> **WHAT IS EXPECTED**:
The output should consist solely of the lines running from the one that contains "Select the not responding Sourcetree entry" through the end of the records below, copied exactly.

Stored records
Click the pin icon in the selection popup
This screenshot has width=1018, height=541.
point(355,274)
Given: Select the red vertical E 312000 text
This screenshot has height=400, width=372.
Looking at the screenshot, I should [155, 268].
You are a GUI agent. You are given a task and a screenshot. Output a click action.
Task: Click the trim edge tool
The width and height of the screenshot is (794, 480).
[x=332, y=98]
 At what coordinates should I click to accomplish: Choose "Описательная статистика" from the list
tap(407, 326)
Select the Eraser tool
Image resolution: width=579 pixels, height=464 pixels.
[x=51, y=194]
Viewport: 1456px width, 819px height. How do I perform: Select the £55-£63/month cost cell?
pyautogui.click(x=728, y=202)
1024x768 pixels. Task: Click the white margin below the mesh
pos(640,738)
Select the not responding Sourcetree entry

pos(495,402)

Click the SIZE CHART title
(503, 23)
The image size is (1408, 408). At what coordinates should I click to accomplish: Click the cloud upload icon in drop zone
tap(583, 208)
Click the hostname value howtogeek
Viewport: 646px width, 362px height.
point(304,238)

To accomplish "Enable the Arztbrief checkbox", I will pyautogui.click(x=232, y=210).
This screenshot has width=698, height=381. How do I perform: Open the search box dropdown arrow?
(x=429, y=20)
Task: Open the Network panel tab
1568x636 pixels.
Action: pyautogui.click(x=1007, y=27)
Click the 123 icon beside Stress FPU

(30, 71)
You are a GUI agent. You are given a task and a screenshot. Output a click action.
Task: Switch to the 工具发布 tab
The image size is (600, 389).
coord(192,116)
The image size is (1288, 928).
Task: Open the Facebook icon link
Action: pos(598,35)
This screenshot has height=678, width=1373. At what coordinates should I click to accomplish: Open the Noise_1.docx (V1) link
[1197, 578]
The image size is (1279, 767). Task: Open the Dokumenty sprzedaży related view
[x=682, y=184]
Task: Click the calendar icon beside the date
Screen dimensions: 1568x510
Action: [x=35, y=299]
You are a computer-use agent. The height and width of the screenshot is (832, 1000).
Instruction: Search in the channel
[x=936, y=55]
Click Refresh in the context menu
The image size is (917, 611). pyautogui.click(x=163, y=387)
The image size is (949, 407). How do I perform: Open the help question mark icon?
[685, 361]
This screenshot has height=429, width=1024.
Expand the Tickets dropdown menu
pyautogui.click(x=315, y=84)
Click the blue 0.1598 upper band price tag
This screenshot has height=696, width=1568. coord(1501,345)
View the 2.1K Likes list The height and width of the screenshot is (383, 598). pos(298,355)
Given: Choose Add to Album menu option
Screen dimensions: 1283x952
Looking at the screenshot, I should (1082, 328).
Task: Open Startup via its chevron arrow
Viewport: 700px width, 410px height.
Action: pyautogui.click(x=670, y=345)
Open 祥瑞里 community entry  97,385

> **SOLUTION FOR THIS EXERCISE**:
Select the not responding Sourcetree entry

pos(495,402)

Click the SIZE CHART title
(503, 23)
The image size is (1408, 408). At what coordinates should I click to accomplish: Click the cloud upload icon in drop zone
tap(583, 208)
Click the hostname value howtogeek
Viewport: 646px width, 362px height.
point(304,238)

To accomplish "Enable the Arztbrief checkbox", I will pyautogui.click(x=232, y=210).
This screenshot has width=698, height=381. How do I perform: Open the search box dropdown arrow?
(x=429, y=20)
Task: Open the Network panel tab
1568x636 pixels.
Action: pyautogui.click(x=1007, y=27)
Click the 123 icon beside Stress FPU

(30, 71)
You are a GUI agent. You are given a task and a screenshot. Output a click action.
Task: Switch to the 工具发布 tab
The image size is (600, 389).
coord(192,116)
The image size is (1288, 928).
Task: Open the Facebook icon link
Action: pos(598,35)
This screenshot has height=678, width=1373. At what coordinates should I click to accomplish: Open the Noise_1.docx (V1) link
[1197, 578]
The image size is (1279, 767). Task: Open the Dokumenty sprzedaży related view
[x=682, y=184]
Task: Click the calendar icon beside the date
Screen dimensions: 1568x510
Action: [x=35, y=299]
You are a computer-use agent. The height and width of the screenshot is (832, 1000).
Instruction: Search in the channel
[x=936, y=55]
Click Refresh in the context menu
The image size is (917, 611). pyautogui.click(x=163, y=387)
The image size is (949, 407). How do I perform: Open the help question mark icon?
[685, 361]
This screenshot has height=429, width=1024.
Expand the Tickets dropdown menu
pyautogui.click(x=315, y=84)
Click the blue 0.1598 upper band price tag
This screenshot has height=696, width=1568. coord(1501,345)
View the 2.1K Likes list The height and width of the screenshot is (383, 598). pos(298,355)
Given: Choose Add to Album menu option
Screen dimensions: 1283x952
Looking at the screenshot, I should (1082, 328).
Task: Open Startup via its chevron arrow
Viewport: 700px width, 410px height.
Action: pyautogui.click(x=670, y=345)
Open 祥瑞里 community entry  97,385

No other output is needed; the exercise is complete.